En la causa, el tribunal decretó la absolución de los acusados por el delito de asociación criminal (artículo 293 del Código Penal), invocado por el querellante particular, por “la falta de descripción fáctica en el libelo acusatorio de dicho ilícito, no describiéndose de manera clara, concreta ni circunstanciada el o los hechos atribuidos, en los términos exigidos por el artículo 259 letra b) del Código Procesal Penal, en relación a los elementos propios del tipo penal citado”.
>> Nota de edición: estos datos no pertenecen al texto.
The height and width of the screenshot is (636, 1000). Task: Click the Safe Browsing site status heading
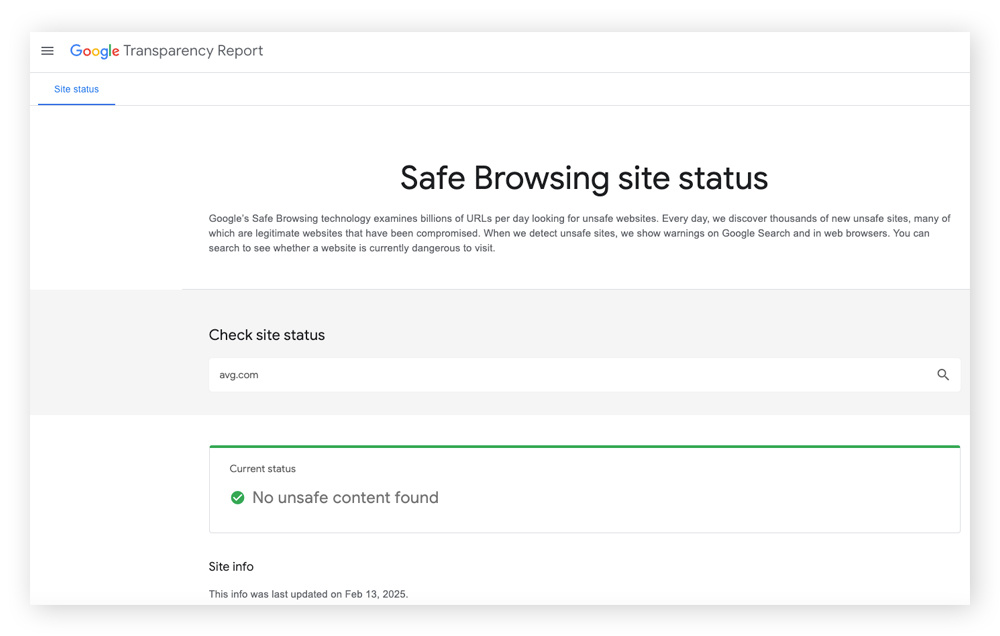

“Desarrollando lo anterior, la acusación atribuyó a los imputados la pertenencia a una asociación criminal denominada CAM, sosteniendo que los delitos se habrían cometido en el marco de dicha organización. Sin embargo, al analizar el libelo acusatorio, el Tribunal advierte que este no contiene una descripción clara, específica y diferenciada del hecho constitutivo del delito de asociación criminal, limitándose a afirmaciones genéricas sobre una supuesta vinculación ideológica u operativa”, consigna el fallo.
“En efecto, la acusación no describe la forma concreta de organización, ni identifica una estructura interna, jerarquía, permanencia en el tiempo, ni reglas de funcionamiento que permitan distinguir la asociación criminal como un ente autónomo diverso de los delitos específicos imputados. Desde la dogmática penal, el delito de asociación criminal exige la concurrencia de elementos que trascienden la mera coautoría o concierto ocasional: una organización estable, con vocación de permanencia, estructura mínima, reparto de roles y finalidad delictiva común. Del mismo modo, no se acreditó que los acusados detentaran roles orgánicos diferenciados al interior de una supuesta asociación, tales como líderes, coordinadores estables o ejecutores permanentes. La prueba rendida no supera el umbral de una coautoría funcional”, detalla.
“En estas condiciones, el Tribunal concluye que no se ha acreditado, más allá de toda duda razonable, la existencia de una asociación criminal ni la pertenencia de los acusados a una estructura de tales características. Por lo anterior, se rechaza la imputación de asociación criminal atribuida a los acusados, debiendo absolverse a estos respecto de dicho delito”, concluye.